Defence: marching to the beat of its own drum

by Allan Behm

The Budget provides a total defence resourcing of almost $45.5 billion in 2020-21, rising to almost $56 billion by 2023-24. This is an eye-watering figure in a time of severe economic shock and a level of debt that has only been seen before in times of global war. This provision does not include the additional cost of ADF operations, amounting to over $700 million in 2020-21.

Defence occupies a privileged place in the array of portfolios and agencies clamouring for money in the world of a pandemic, a serious hit to the GNI and high debt levels.

In her budget media release, the Minister for Defence solemnly declares that “the Budget delivers the Morrison Government’s commitment to grow the Defence budget to two per cent of GDP in the 2020-21 financial year and will deliver a stable funding path into the future”.

There’s a minor irony in the fact that, with its fixed percentage of GDP, the defence allocation will actually fall over the next year. But setting that aside, it is fair to question why, among all the demands for funding, defence should have a guaranteed share of GNI. What justifies two per cent, rather than the four per cent – suggested by some defence commentators – or, say, one-and-a-half-per cent – where the defence allocation sat for a number of years?

The figure is arbitrary. It may keep some allies happy, and it may afford a measure of comfort to some potential adversaries that spend considerably more themselves.

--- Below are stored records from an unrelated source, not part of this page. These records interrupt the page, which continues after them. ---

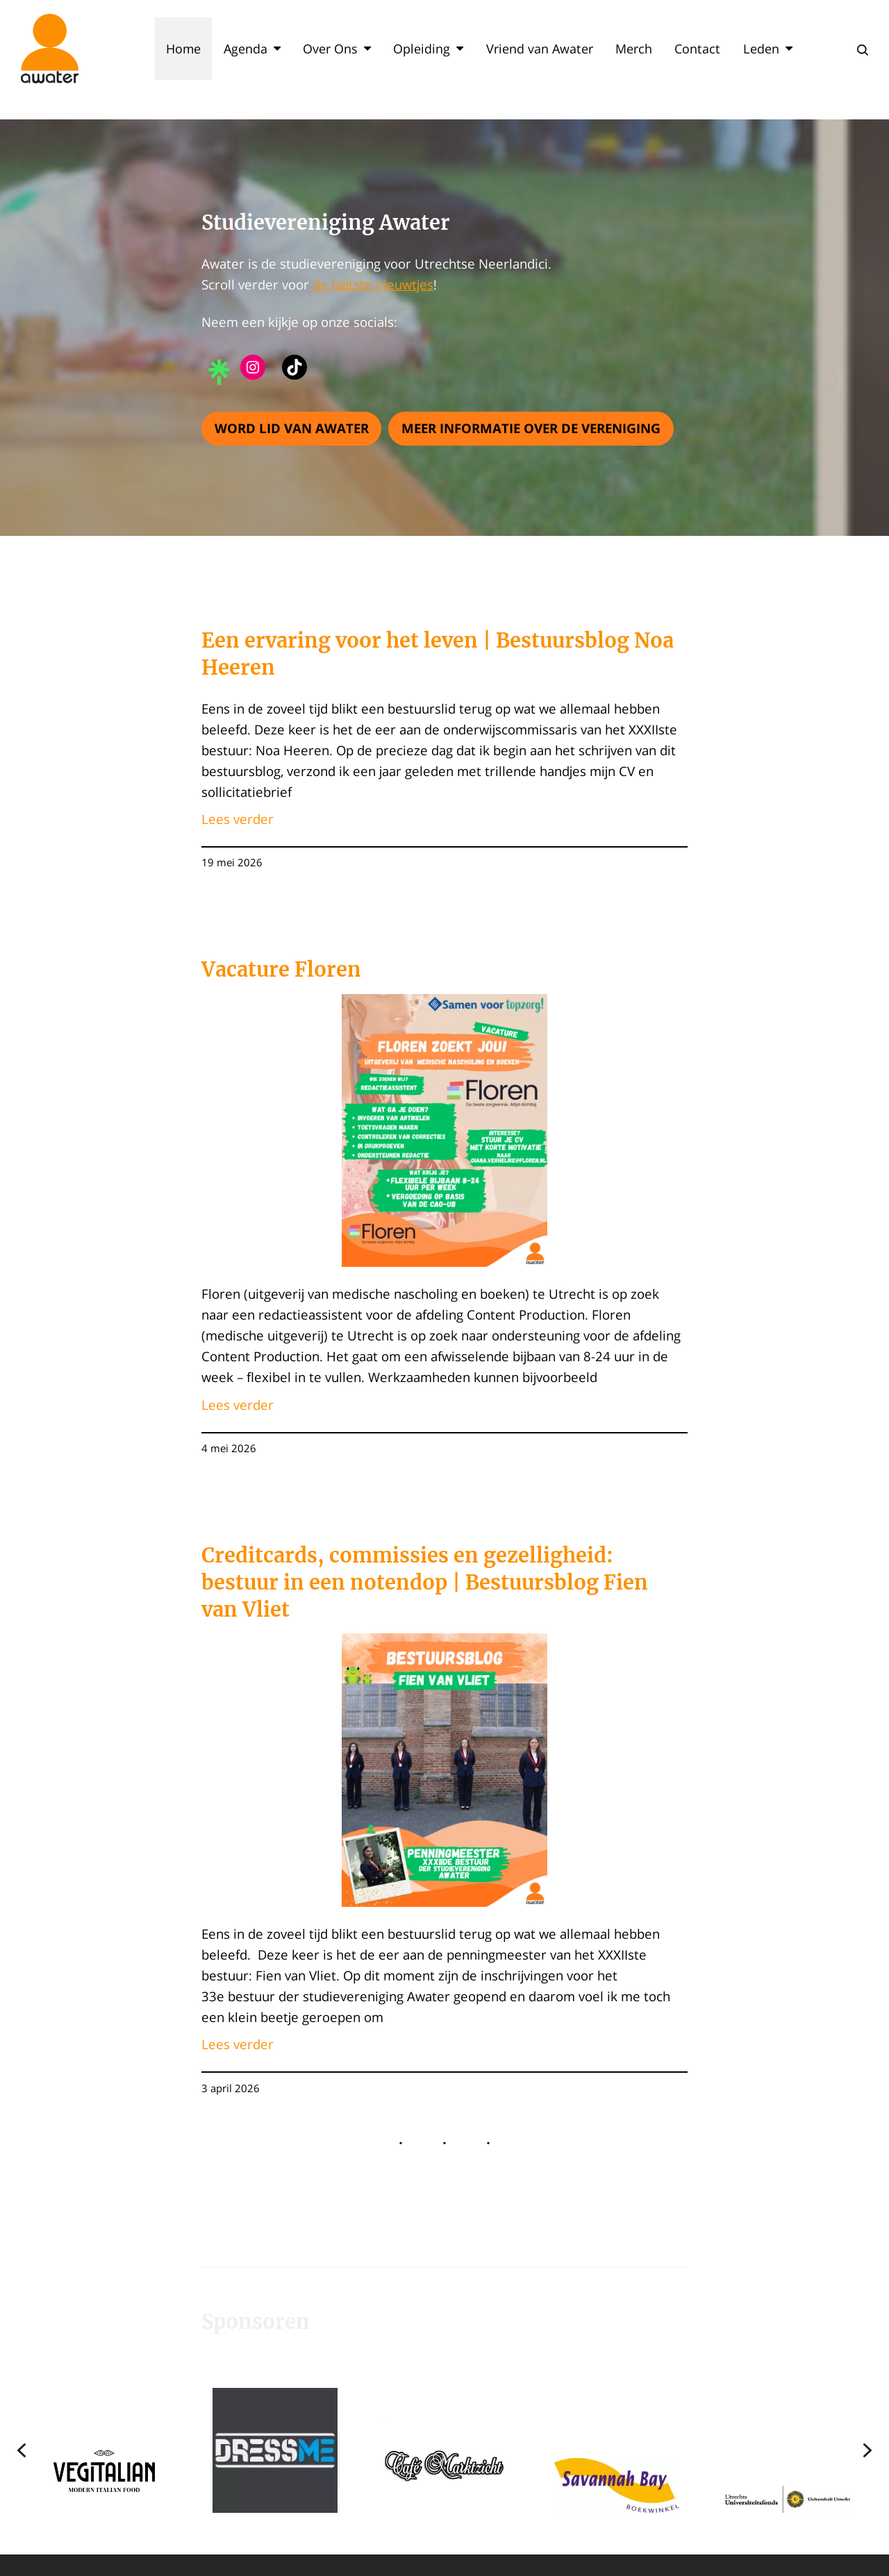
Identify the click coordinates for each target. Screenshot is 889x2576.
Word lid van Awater (292, 428)
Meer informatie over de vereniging (530, 428)
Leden (767, 48)
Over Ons (337, 48)
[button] (104, 2450)
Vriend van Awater (539, 48)
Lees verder (237, 818)
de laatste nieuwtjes (373, 284)
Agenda (252, 48)
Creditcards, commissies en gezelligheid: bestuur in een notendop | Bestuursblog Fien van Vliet (424, 1582)
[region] (444, 2450)
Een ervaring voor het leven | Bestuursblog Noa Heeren (437, 654)
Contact (697, 48)
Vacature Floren (281, 969)
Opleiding (428, 48)
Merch (633, 48)
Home (183, 48)
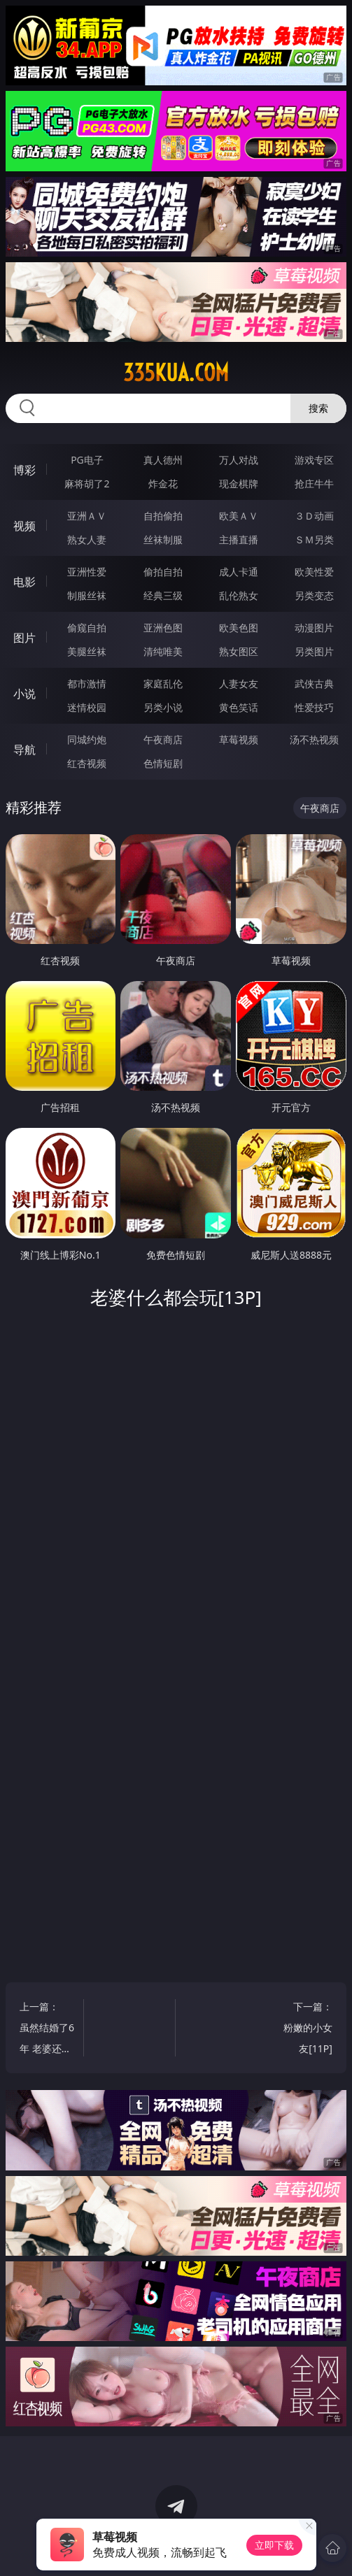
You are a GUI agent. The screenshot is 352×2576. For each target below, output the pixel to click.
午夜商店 (163, 739)
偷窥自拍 (86, 627)
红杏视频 (86, 763)
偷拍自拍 (163, 571)
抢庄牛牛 (314, 483)
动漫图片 (314, 627)
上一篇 (47, 2029)
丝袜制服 (163, 539)
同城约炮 (86, 739)
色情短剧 (163, 763)
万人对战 (238, 459)
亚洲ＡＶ (86, 515)
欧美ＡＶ (238, 515)
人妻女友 (238, 683)
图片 (24, 637)
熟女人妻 (86, 539)
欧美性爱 (314, 571)
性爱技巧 (314, 707)
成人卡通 (238, 571)
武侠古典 (314, 683)
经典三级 (163, 595)
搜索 (318, 408)
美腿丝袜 (86, 651)
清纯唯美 (163, 651)
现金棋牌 (238, 483)
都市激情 (86, 683)
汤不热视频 (314, 739)
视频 (24, 526)
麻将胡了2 (86, 483)
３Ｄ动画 (314, 515)
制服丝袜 (86, 595)
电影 (24, 581)
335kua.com (176, 373)
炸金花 (163, 483)
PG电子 (87, 459)
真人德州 (163, 459)
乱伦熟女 (238, 595)
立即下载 (274, 2545)
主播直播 (238, 539)
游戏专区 (314, 459)
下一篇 (305, 2029)
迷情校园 (86, 707)
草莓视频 (238, 739)
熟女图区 (238, 651)
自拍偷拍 (163, 515)
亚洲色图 (163, 627)
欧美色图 (238, 627)
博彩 (24, 470)
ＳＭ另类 (314, 539)
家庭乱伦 (163, 683)
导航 (24, 749)
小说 (24, 693)
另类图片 (314, 651)
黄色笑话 (238, 707)
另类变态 (314, 595)
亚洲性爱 (86, 571)
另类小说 (163, 707)
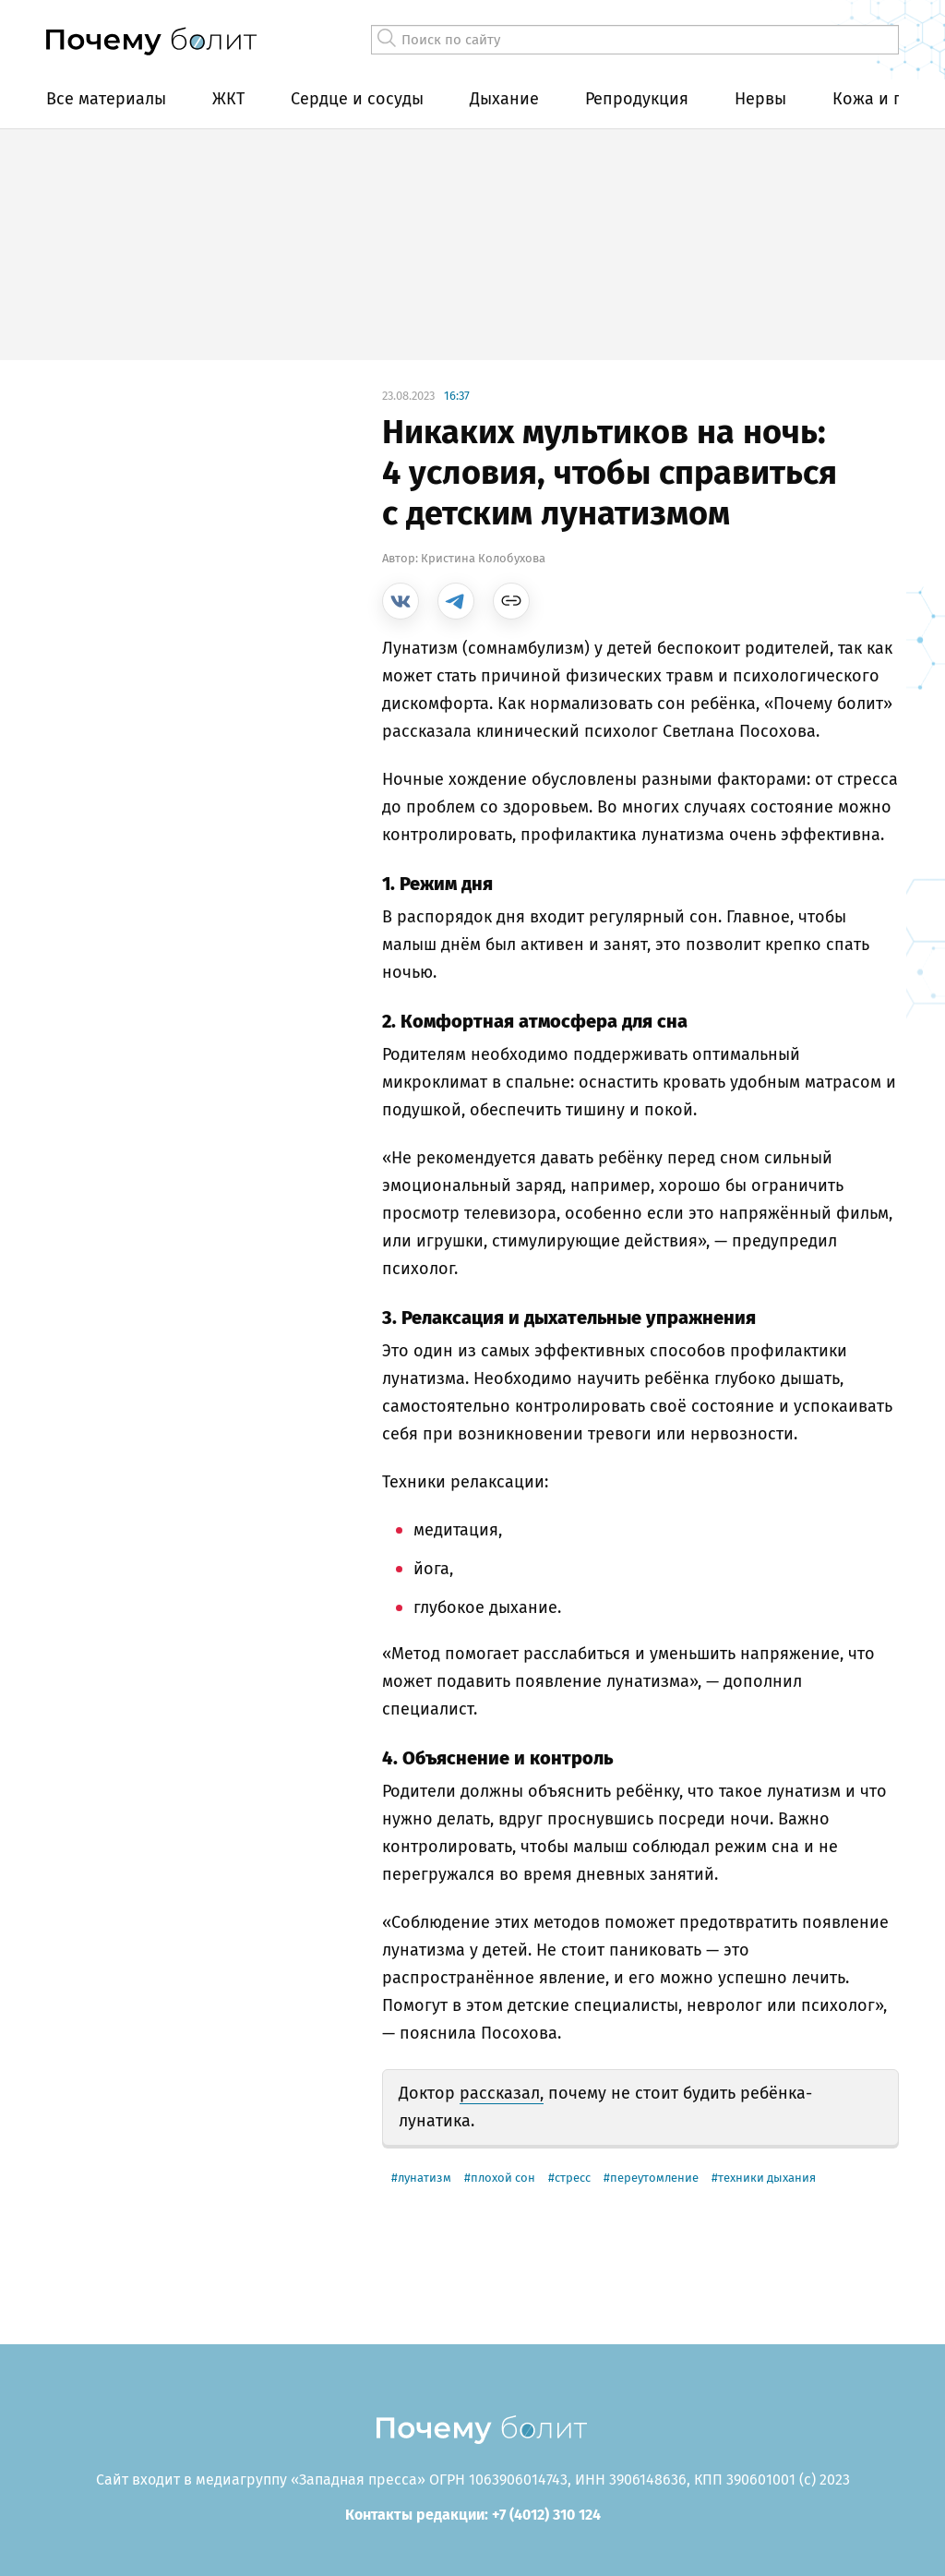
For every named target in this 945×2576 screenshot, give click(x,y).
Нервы (760, 99)
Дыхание (504, 99)
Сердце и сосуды (357, 99)
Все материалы (106, 99)
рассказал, (502, 2093)
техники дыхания (767, 2178)
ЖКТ (228, 99)
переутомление (654, 2178)
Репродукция (636, 99)
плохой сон (503, 2178)
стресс (573, 2178)
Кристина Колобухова (483, 558)
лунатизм (424, 2178)
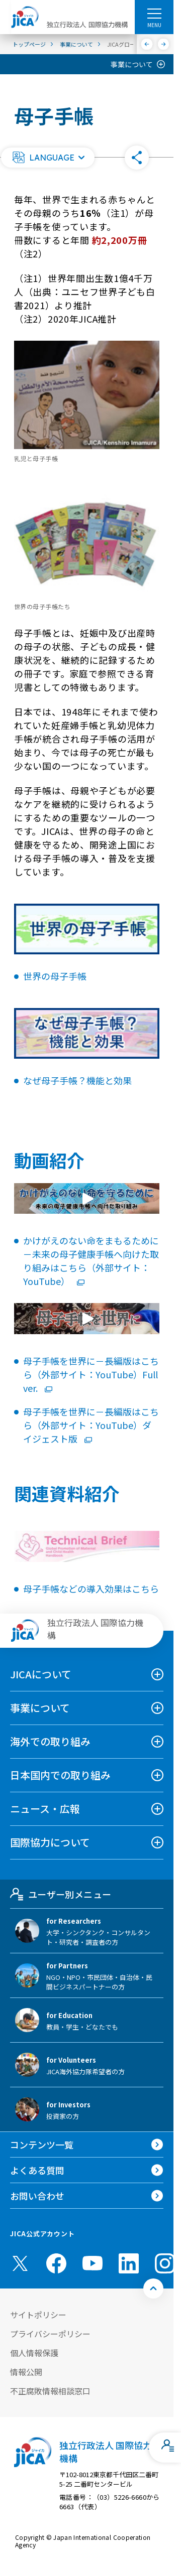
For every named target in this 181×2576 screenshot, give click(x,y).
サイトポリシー (38, 2315)
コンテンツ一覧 (41, 2144)
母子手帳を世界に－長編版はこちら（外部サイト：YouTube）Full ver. (91, 1374)
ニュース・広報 (45, 1808)
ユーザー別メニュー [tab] (60, 1894)
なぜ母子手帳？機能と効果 (77, 1080)
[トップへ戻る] (153, 2288)
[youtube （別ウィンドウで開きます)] (92, 2263)
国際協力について (50, 1842)
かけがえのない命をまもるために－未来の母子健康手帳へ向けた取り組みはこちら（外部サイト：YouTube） (91, 1260)
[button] (48, 158)
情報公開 (26, 2372)
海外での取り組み (50, 1741)
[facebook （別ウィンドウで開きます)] (56, 2263)
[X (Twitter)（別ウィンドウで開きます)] (20, 2263)
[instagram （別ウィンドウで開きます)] (165, 2263)
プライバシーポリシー (50, 2334)
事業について (132, 64)
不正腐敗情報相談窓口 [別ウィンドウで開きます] (50, 2391)
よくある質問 (37, 2170)
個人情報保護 (34, 2353)
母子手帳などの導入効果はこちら (91, 1588)
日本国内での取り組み (60, 1775)
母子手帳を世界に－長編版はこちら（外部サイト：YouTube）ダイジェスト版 (91, 1425)
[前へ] (147, 44)
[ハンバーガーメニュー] (154, 13)
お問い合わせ (37, 2195)
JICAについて (40, 1674)
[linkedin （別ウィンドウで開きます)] (129, 2263)
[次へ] (163, 44)
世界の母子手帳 (54, 975)
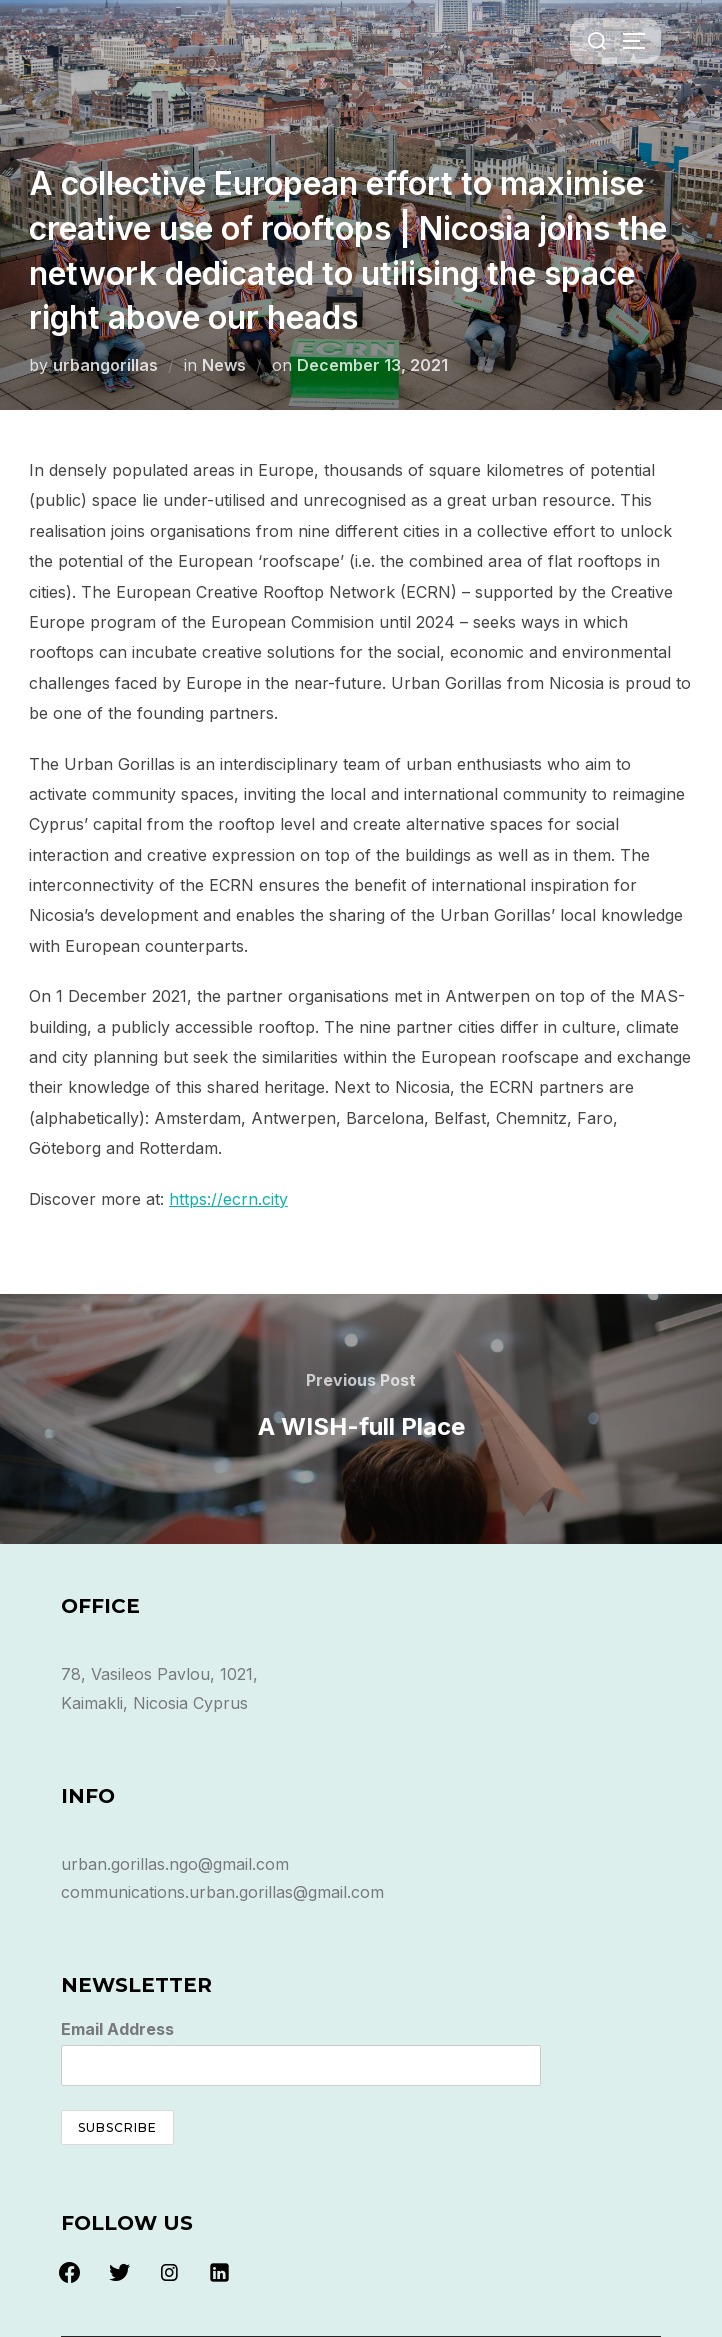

If other portfolios are required to argue on the basis of evidence-based need, why not Defence?

As The Australia Institute has argued elsewhere, ‘national security’ comprehends significantly broader issues than ‘national defence’, law enforcement and national intelligence. Yet to enshrine national defence on a pedestal of a GNI guarantee comes at unavoidable cost to the national ability to manage the consequences of climate change, natural disasters (many of them climate change related) and, of course, the pandemic.

This is not to suggest that national defence is a second order issue, or that it should not enjoy a measure of priority. But it is to suggest that there are dangers in transforming defence into some kind of sacred cow, its pre-eminence and prerogatives unsubstantiated and unargued. It is all very well to claim that Defence needs confidence for forward planning. So do all other portfolios. A singular budgetary rule for national defence risks leaving the national defence effort subject to significant questioning and disputation as voters live with the consequence of financial parsimony in other key areas of national endeavour.